Mantis 19 (Spring 2021)
"A figure in which secret things confide”
Parwana Fayyaz
The poem “Reading Nadia with Eavan” is a tribute to Eavan for the lesson and wisdom she shared with me about women’s position in poetry and history. Even though I read Nadia’s poems in Persian, I discussed her poems in English, Eavan understood the voice and the image, the position and the power of the poet in those poems more than anyone else. She encouraged me to translate Nadia’s poems which I did.
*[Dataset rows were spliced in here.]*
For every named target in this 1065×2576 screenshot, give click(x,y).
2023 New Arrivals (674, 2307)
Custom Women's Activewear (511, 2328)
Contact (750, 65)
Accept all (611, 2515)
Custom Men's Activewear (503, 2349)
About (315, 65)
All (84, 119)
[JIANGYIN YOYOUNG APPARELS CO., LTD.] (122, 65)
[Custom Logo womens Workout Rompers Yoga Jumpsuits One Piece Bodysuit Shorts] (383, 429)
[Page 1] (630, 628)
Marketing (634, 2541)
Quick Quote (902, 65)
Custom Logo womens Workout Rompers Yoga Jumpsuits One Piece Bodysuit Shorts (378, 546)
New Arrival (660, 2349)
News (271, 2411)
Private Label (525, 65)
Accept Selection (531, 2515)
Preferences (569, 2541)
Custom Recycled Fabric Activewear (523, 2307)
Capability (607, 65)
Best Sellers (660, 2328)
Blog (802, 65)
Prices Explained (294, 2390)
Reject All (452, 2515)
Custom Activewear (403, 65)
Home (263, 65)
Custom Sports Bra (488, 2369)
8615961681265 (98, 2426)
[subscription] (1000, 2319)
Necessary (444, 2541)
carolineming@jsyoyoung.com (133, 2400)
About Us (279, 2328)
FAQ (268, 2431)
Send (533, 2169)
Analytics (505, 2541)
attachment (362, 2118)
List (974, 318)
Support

Hopefully, one day I will publish them.
Reading Nadia with Eavan
1.
I come from a mountainous land,
the skirts of its valleys are filled with poppies.
Each one with a darkened heart,
resembling black-haired women—
visiting from some distant past.
Their eyes darker than the clothes
they have wrapped around their shy bodies.
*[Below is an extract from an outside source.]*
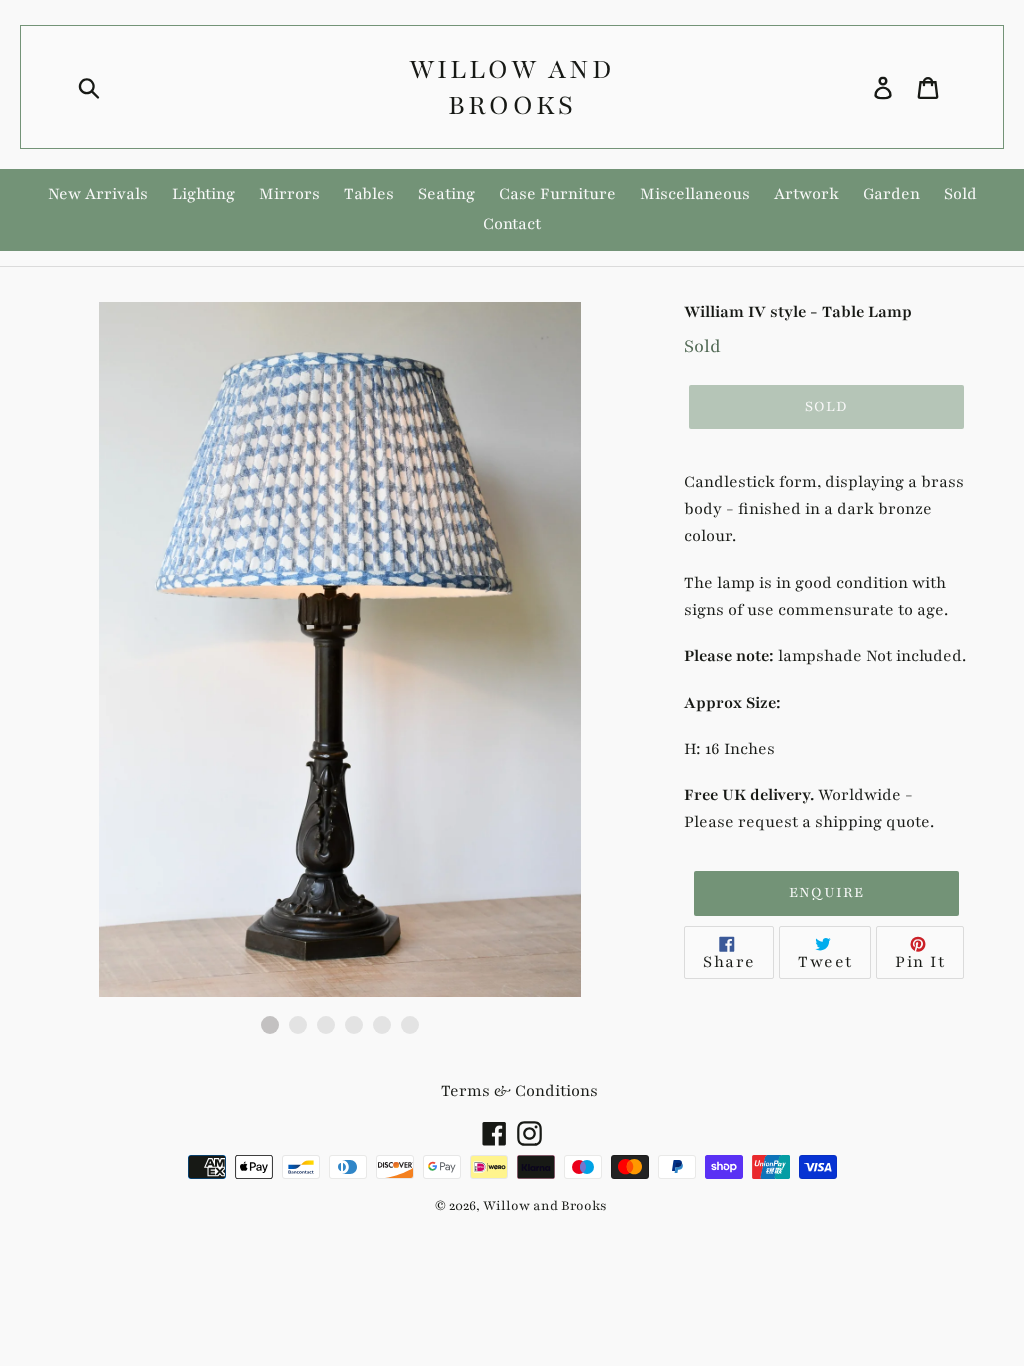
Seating (446, 194)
They have their hands cupped around their ears,
to hear the orchestra of sounds inside their heads.
Not knowing they are the spectacles of their own show.
2.
This land has long been silenced.
Only one woman allowed herself to hear and sing a song,
writing poetry by holding up a mirror,
and singing to her own reflection.
That woman was Nadia Anjuman.
A poet from Herat, Afghanistan,
she became the Afghan poet of her era—
the harshest of eras.
In 2005, she died a violent death—
at the hands of her husband.
News of her death
spread like red water on a white surface.
Yet, her brave voice could not be silenced.
It only grew in meaning.
3.
Years later, reading Nadia with Eavan Boland
in my poetry session in Margaret Jacks Hall
I hold that mirror now.
I paint the woman I see in it.
The woman I paint is Nadia.
I paint her with the words I speak when
Eavan questions me:
What did Nadia mean when she wrote—
it is the green gaits of the rain that makes the sound...
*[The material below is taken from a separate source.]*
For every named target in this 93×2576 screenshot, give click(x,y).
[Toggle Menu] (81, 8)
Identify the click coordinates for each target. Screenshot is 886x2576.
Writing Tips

What is her sense of the private versus the public imagination?
I say:
Nadia was a visionary,
she was waiting for women poets
to rain on the land that had harvested them.
Nadia writes:
They reach here from the road, this time,
bringing a few thirsty souls...
[with] their drying throat...
She is making a promise.
The promise of a voice that will not die of thirst or unsatisfied.
A throat that echoes truth beyond
the designated spaces, be they private or public.
4.
In the month of April, year 2020,
news of Eavan’s passing reaches me.
She appears to me on the other side of the mirror,
in a place between a memory and a dream,
she holds my left arm and talks to me about poetry.
I hear her voice.
Again, she asks me about the meaning of Nadia’s message.
Now I think I know the answer.
I respond:
Nadia’s message was of the land through the light,
where the only country is ruled in-between
God and a woman’s mind.
In there, God is the woman’s voice.
It is midnight already.
I have now drawn the rain in the color of light,
the land in the color of golden reed-crops
that grow taller with their heads up high, piercing the light.
Nadia and Eavan merge into a mind and a voice,
I hear them speak, and they speak of truth
that is never irrational or outside history.
They are in their simplest form, like time.
PARWANA FAYYAZ was born in Kabul, Afghanistan in 1990. She was raised in Quetta, Pakistan. After finishing high school in Kabul, she began her undergraduate studies in Chittagong, Bangladesh. She transferred to Stanford University and earned a B.A. in Comparative Literature and Creative Writing under the supervision of Eavan Boland, and an M.A. in Religious Studies. In 2016 she moved to Cambridge University to pursue a Ph.D. in Persian Studies at Trinity College, and in 2020 she became the Carmen Blacker Fellow at Peterhouse. She is currently working on her first poetry collection and a monograph based on her dissertation.